A Chinese company, its former president, and others have been indicted for orchestrating a complex financial scheme to avoid U.S. antidumping duties of up to 400 percent on aluminum extrusions from China, according to a press release from U.S. Immigration and Customs Enforcement’s Homeland Security Investigations. The three-year scheme defrauded the U.S. out of $1.8 billion in AD duties.

The press release states that the Chinese company exported to the U.S. large amounts of aluminum extrusions that were spot-welded together to make them appear to be functional pallets, which would be finished goods not subject to the AD duties. The aluminum was then stockpiled at warehouses in southern California and the former president arranged bogus sales of the pallets to companies he controlled in the area to falsely inflate the value of the Chinese company. Because there was no actual demand for the pallets, aluminum melting facilities were built or acquired to reconfigure the aluminum into a form with commercial value.

The indictment also alleges a massive money laundering scheme that was used by the defendants to funnel hundreds of millions of dollars through shell companies to the U.S.-based aluminum companies controlled by the former president. The funds were then transferred to the Chinese company and other shell companies as payments for the aluminum.

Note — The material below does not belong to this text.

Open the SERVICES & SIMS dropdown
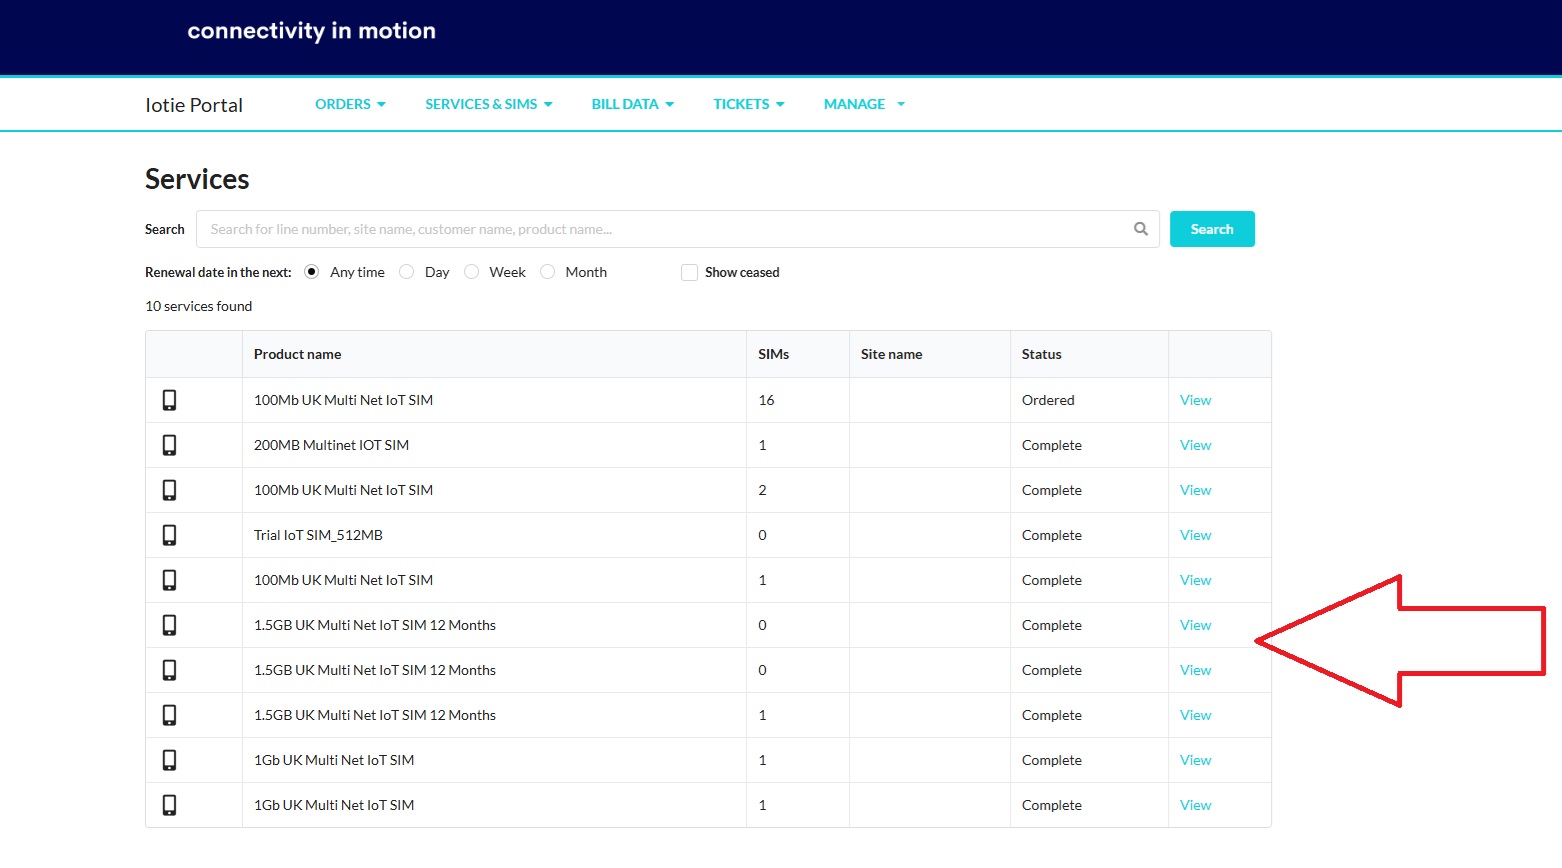Screen dimensions: 1562x868 (489, 104)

According to the press release, all of the defendants have been charged with conspiracy, nine counts of wire fraud, and seven counts of passing false and fraudulent papers through a customhouse. Nearly all of the defendants also face seven counts of international promotional money laundering. If they were to be convicted, the individual defendants would face a statutory maximum penalty of five years in federal prison for the conspiracy charge and up to 20 years for each of the remaining 23 counts. HIS adds that if the companies were to be convicted they would face substantial monetary penalties.